■ AIM OF THE EXERCISE
Output, word for word, the lines of this listing that fall between the line with "Task: Open the Hey User! account menu" and the line with "The width and", counting both of those lines, and no others.

■ PROVIDED RECORDS

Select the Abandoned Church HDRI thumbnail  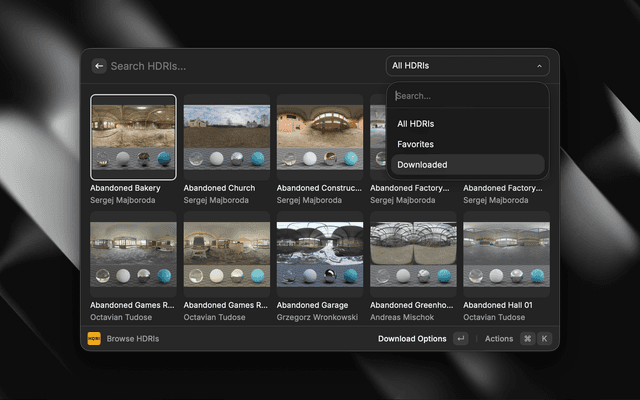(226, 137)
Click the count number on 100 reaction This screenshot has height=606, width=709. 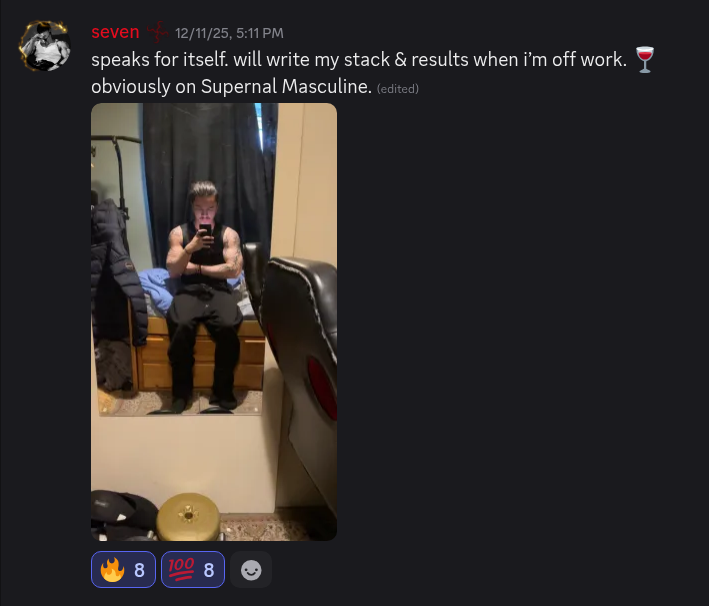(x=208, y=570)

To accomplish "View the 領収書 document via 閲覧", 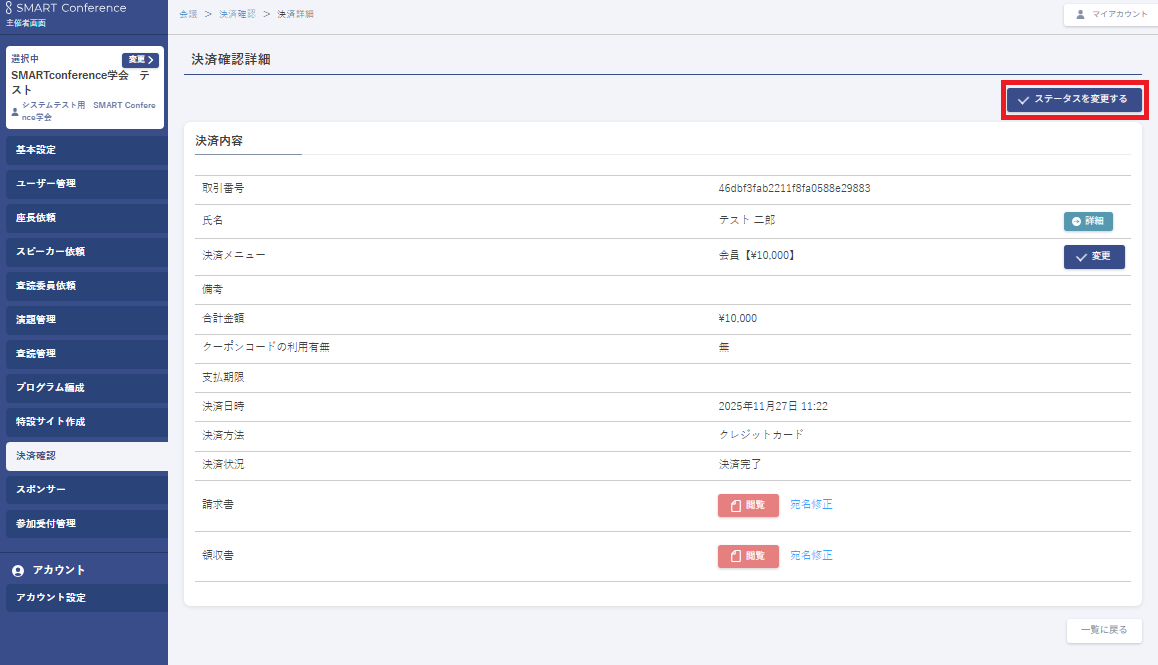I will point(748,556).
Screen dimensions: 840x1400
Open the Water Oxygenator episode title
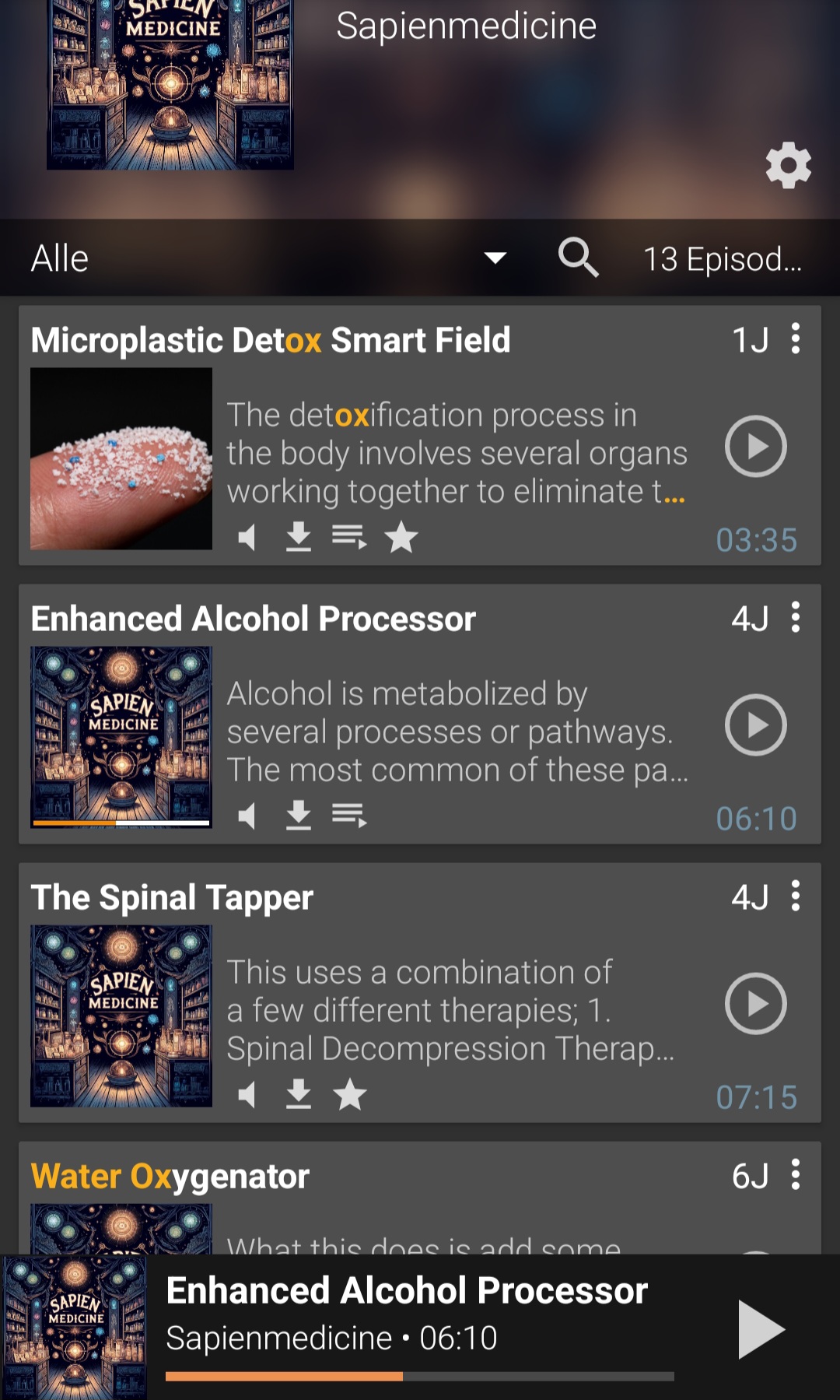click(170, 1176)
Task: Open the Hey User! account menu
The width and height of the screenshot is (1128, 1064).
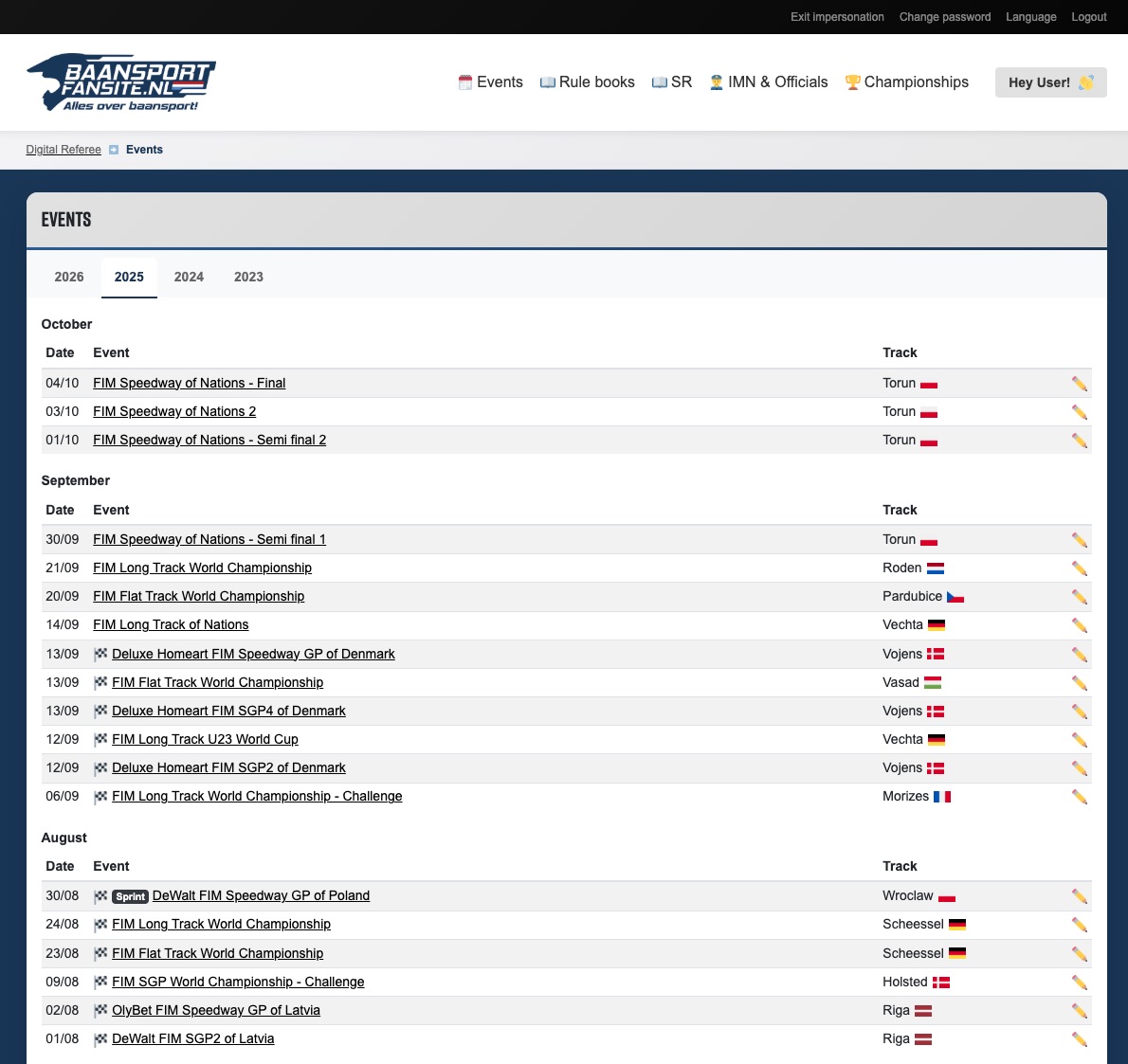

==

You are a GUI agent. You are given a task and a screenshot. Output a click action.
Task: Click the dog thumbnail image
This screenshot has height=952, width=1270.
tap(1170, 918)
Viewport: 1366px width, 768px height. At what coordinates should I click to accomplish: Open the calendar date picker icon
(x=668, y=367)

==

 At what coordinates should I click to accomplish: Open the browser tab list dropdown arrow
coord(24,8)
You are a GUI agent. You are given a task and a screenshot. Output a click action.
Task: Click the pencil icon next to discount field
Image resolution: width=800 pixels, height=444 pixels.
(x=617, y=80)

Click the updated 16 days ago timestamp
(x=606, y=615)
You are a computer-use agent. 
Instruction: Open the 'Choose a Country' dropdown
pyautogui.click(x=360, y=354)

■ SOLUTION BELOW
Task: Open the Hey User! account menu
The width and height of the screenshot is (1128, 1064).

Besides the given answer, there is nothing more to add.